**Task statement:** Repeat every entry word for word; omit all pictures.

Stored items
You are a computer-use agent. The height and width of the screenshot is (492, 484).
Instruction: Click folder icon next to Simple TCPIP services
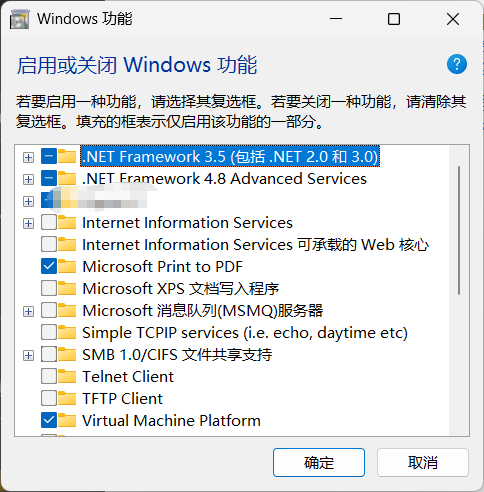(67, 333)
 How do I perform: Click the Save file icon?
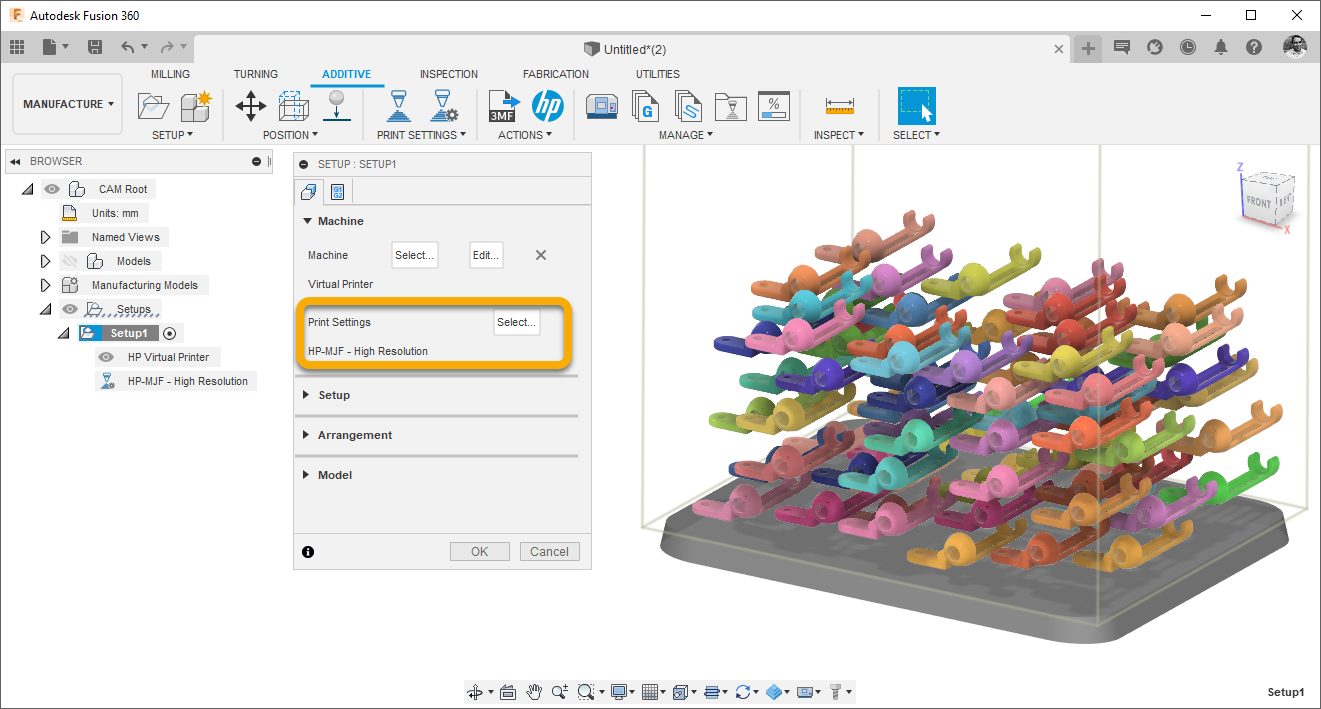click(95, 47)
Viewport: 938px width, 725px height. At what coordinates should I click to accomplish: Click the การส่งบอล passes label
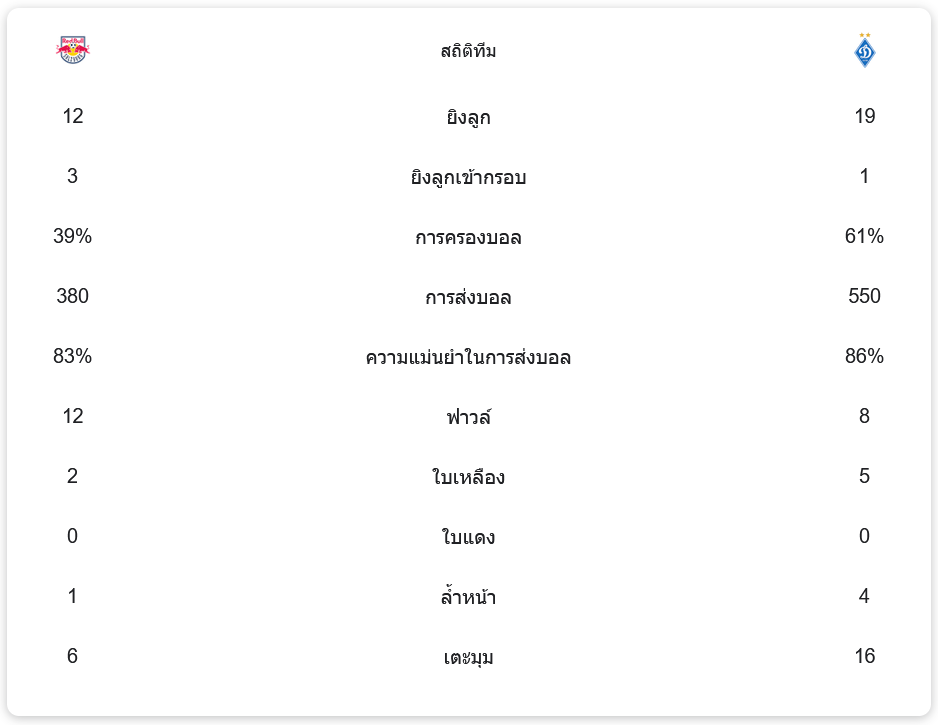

**Answer box:**
You are a computer-use agent. The height and width of the screenshot is (492, 484).
Instruction: Click folder icon next to Simple TCPIP services
(67, 333)
 How do I perform: Click the Save file icon?
click(95, 47)
Viewport: 938px width, 725px height. At what coordinates should I click to accomplish: Click the การส่งบอล passes label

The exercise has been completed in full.